> Document extract:
■ ■ ■ ■ ■ ■ ■
Puberty - Differences Between Male and Female Puberty

Differences Between Male and Female Puberty

Two of the most significant differences between puberty in girls and puberty in boys are the age at which it begins, and the major sex steroids involved.

Although there is a wide range of normal ages, girls typically begin the process of puberty at age 10 or 11; boys at ages 11-12. Girls usually complete puberty by ages 15–17, while boys usually complete puberty by ages 16–17. Any increase in height beyond the post-pubertal age is uncommon. Girls attain reproductive maturity about 4 years after the first physical changes of puberty appear. In contrast, boys accelerate more slowly but continue to grow for about 6 years after the first visible pubertal changes.
■ ■ ■ ■ ■ ■ ■
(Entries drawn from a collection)

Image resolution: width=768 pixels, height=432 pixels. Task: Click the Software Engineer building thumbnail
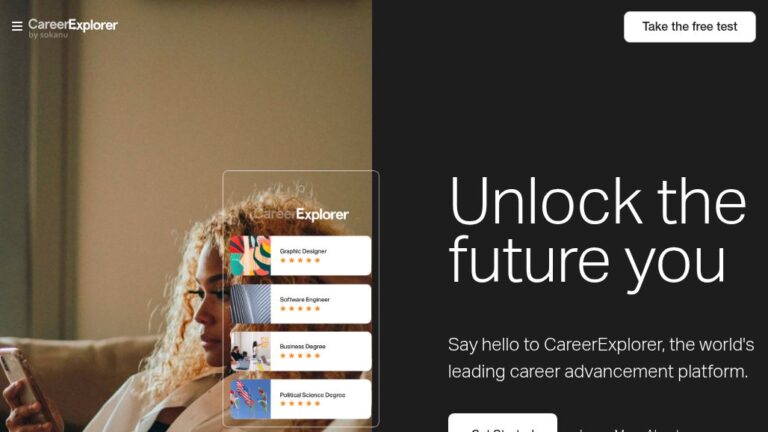(x=250, y=304)
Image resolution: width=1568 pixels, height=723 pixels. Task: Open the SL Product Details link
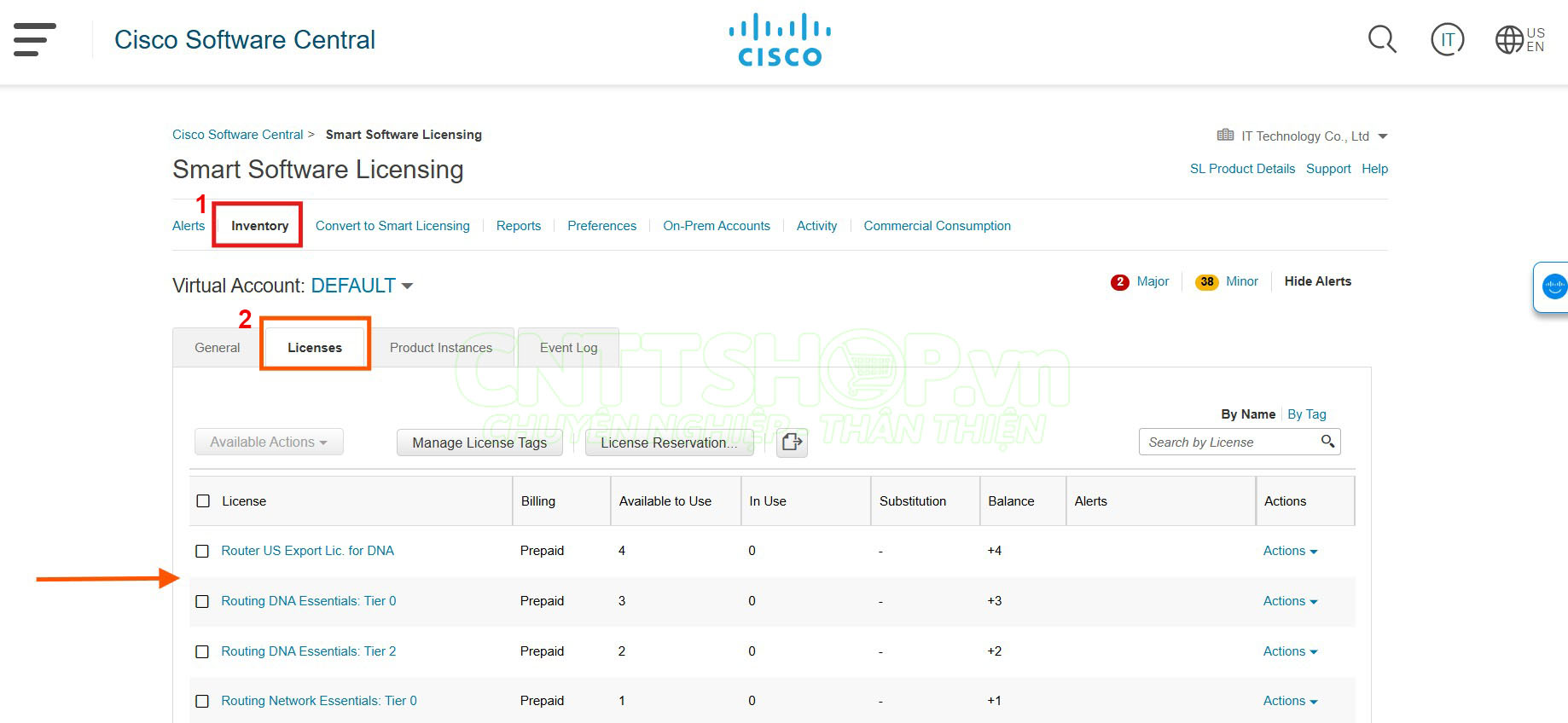coord(1242,169)
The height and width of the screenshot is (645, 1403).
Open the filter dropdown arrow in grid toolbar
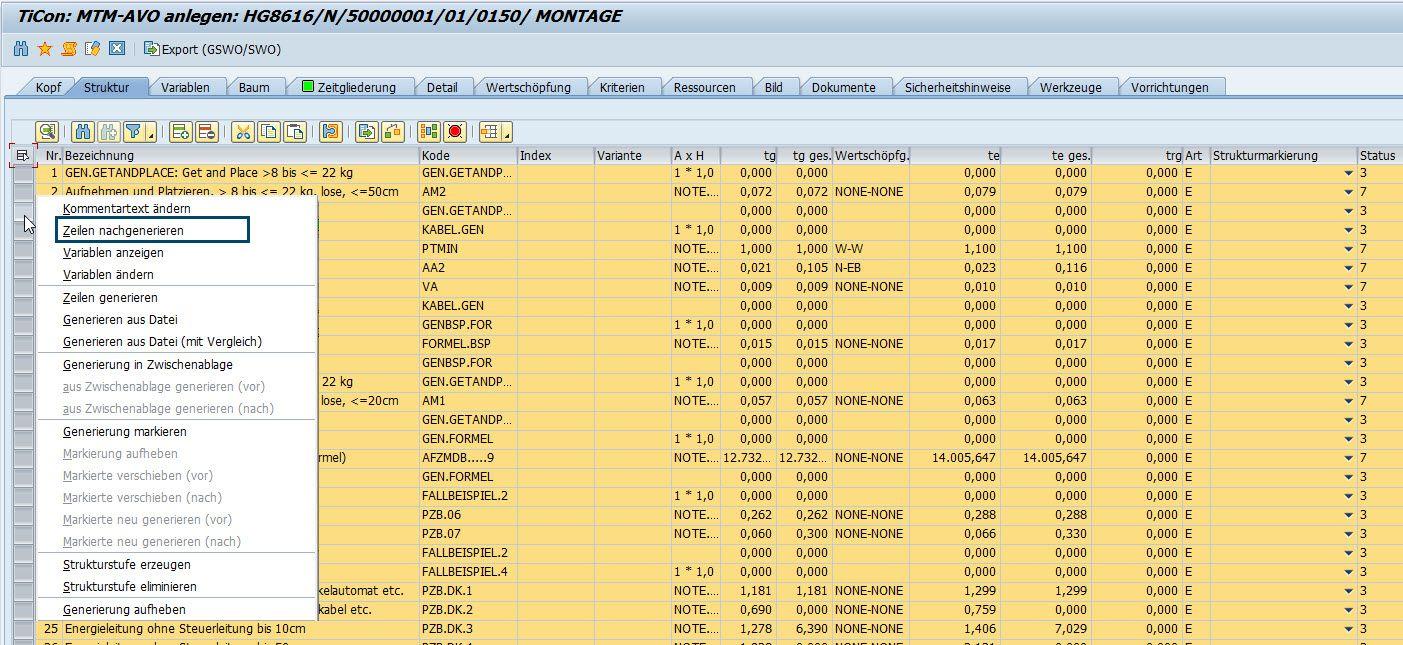point(151,134)
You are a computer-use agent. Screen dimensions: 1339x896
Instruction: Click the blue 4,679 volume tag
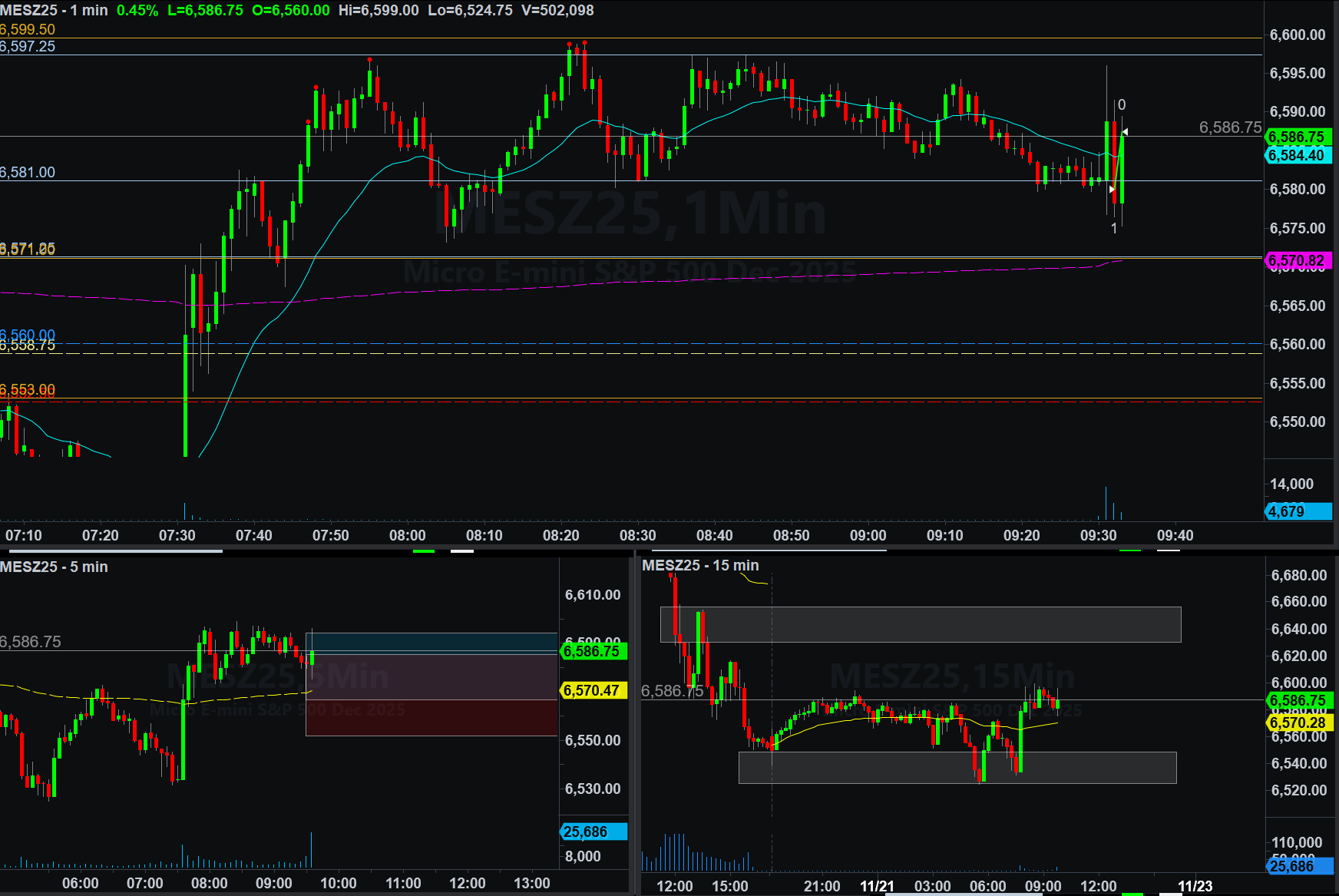1297,511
■ ■ ■ ■ ■ ■ ■
> Task instructions:
A) Write out the part of the puberty passage starting at "Puberty - Differences" and ending at "sex steroids involved.".
B) According to the puberty passage, by what ages do girls usually complete puberty?
C) Sum up the puberty passage in two sentences.
The listing comes from a separate source, not from the puberty passage.

> Solutions below:
A)
Puberty - Differences Between Male and Female Puberty

Differences Between Male and Female Puberty

Two of the most significant differences between puberty in girls and puberty in boys are the age at which it begins, and the major sex steroids involved.

B) Girls usually complete puberty by ages 15–17.

C) Puberty in girls and boys differs mainly in when it starts and in the major sex steroids involved. Girls typically begin at 10 or 11 and finish by 15–17, while boys begin at 11–12, finish by 16–17, and keep growing for about 6 years after the first visible changes.